While billions of dollars have been spent researching breast cancer and disseminating the knowledge gleaned from these efforts to the public, there are still many things that people, even those who have been diagnosed with the disease, do not know about it. In order to prevent, treat or support a loved one fighting the disease, it is vitally important that you understand some of the lesser-known facts about breast cancer. To that end, we have compiled a list of five things you may not know about breast cancer but definitely should.
- Secondhand smoke is a risk factor – While it is widely known and accepted that smoking increases the risk of almost every type of cancer, you might be surprised to know that secondhand smoke can be just as deadly. Several recent studies have helped draw a link between exposure to secondhand smoke and an increased incidence of breast cancer in women. Clearly, if you are a smoker or live and socialize among smokers, it is important for you to quit and put distance between yourself and those who smoke. This is especially true if you display any of the other risk factors that put you at a higher risk of developing breast cancer.
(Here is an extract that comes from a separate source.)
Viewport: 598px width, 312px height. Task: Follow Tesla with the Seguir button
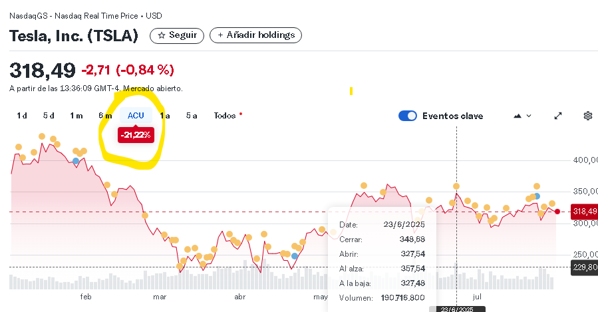click(177, 35)
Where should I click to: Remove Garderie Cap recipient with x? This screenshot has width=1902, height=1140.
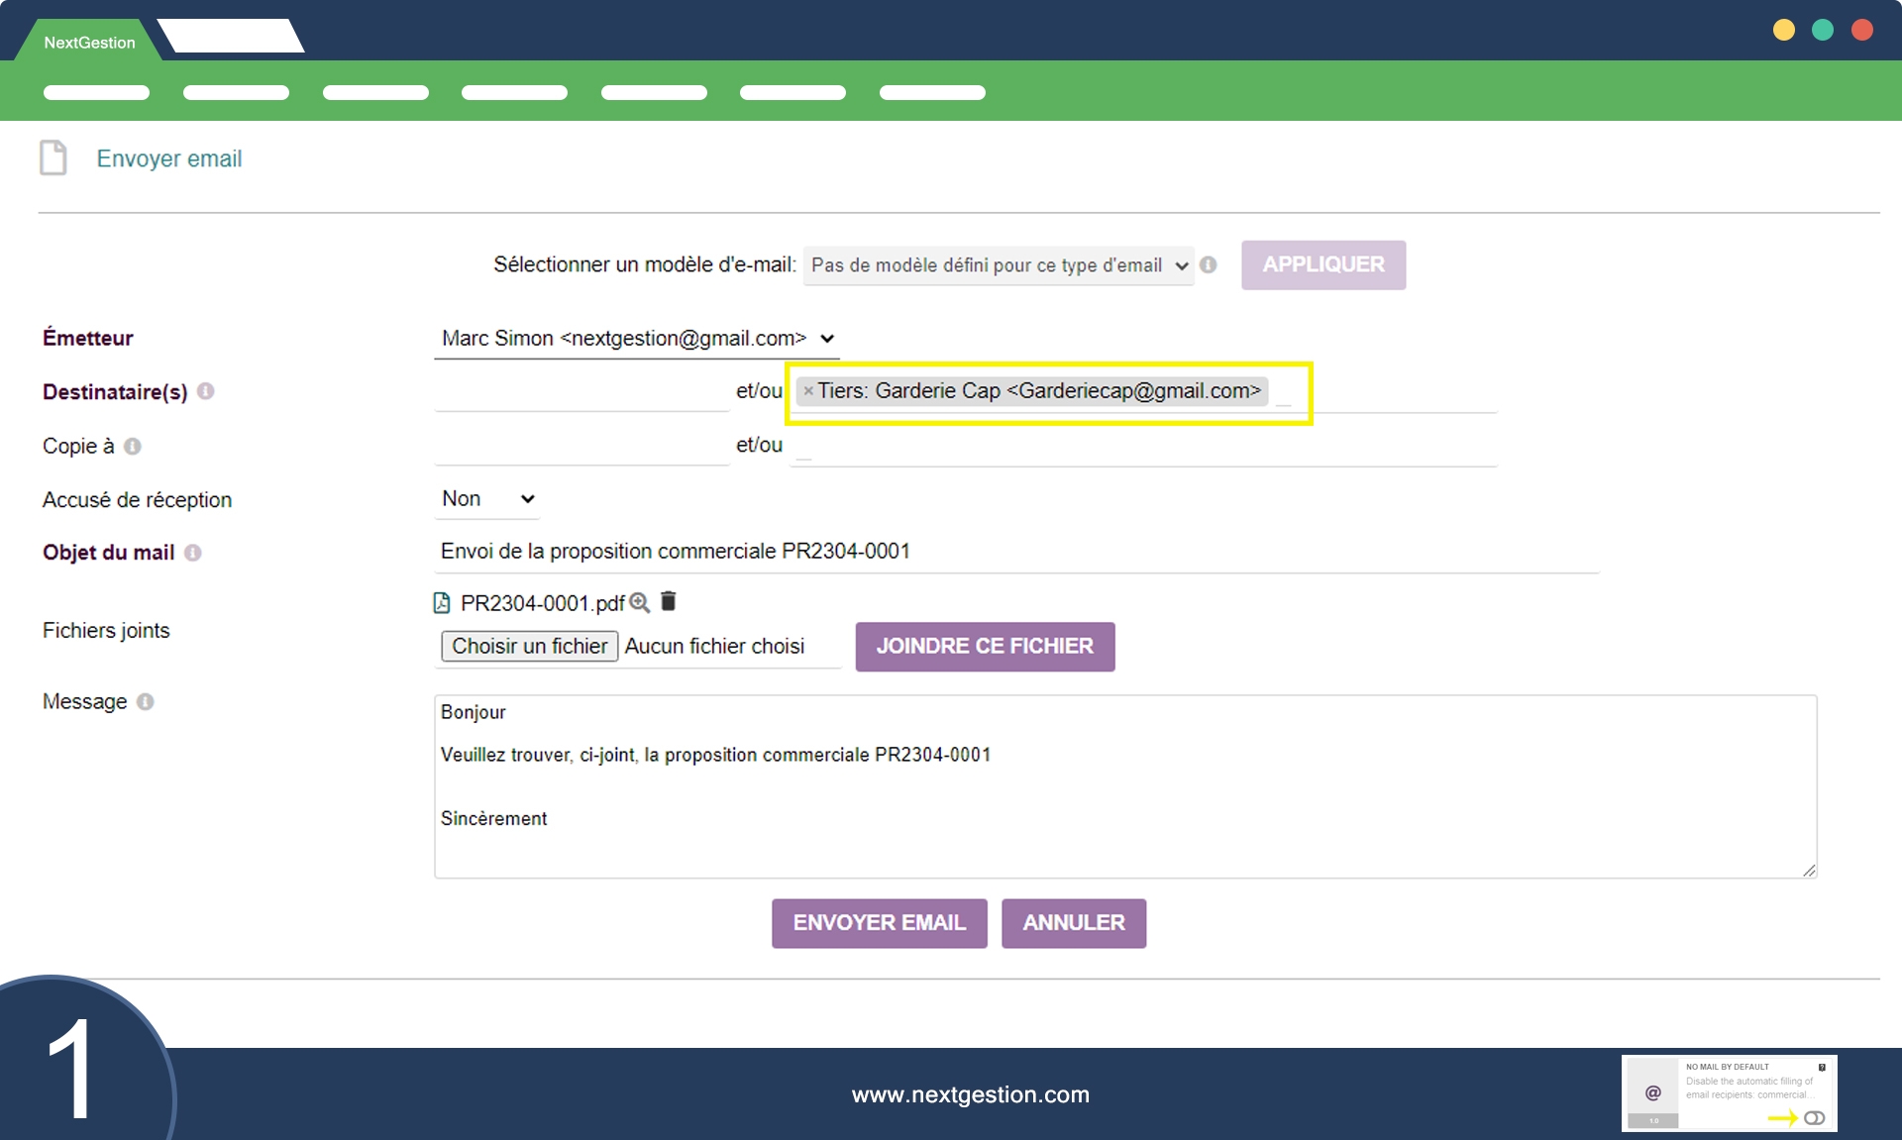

- Both parents’ genetics matter – When people think about the link between family history and breast cancer, it is tempting to look only at the mother’s family tree when trying to gauge risk. However, it is equally important to look at the father’s side of the family to fully understand your individual risk for developing the disease. The genes of both parents play a critical role in an individual’s risk of developing the disease, so even if your father’s relatives have a history of breast cancer, you could be a higher risk even if he never develops it.
- Stress plays an incredibly important role – Scientists are just now beginning to understand the huge impact stress has across all aspects of health and wellness. While the mechanisms by which stress impacts breast cancer are still not fully understood, having a strong support system in place can help healing and recovery. Strong social networks help people manage life’s challenges, controlling stress and improving overall health; there is even evidence to suggest that stress and social isolation can impact tumor size!
- Not all lumps are cancerous – There is no doubt that finding a lump in your breast is an incredibly jarring experience, but having a lump does not always mean you have breast cancer. Estimates vary, but up to three-quarters of all lumps women find during breast self-exams turn out to be benign and do not require aggressive treatment. However, it is still very important to have any lumps or masses you find checked out by a physician immediately.
- Men can get breast cancer, too – Breast cancer, with its pink ribbons and distinct ties to motherhood, is undoubtedly a female-centric disease process, both in terms of incidence rates and how awareness is raised for research and prevention efforts. However, men have breast tissue, too, so they can and do develop this deadly disease, albeit at a much lower rate. Therefore it is important to ensure men keep an eye out for any of the warnings signs of the disease in themselves as well as their partners. New lumps, pain, or sudden changes to the appearance of the breast should be checked out by a doctor immediately.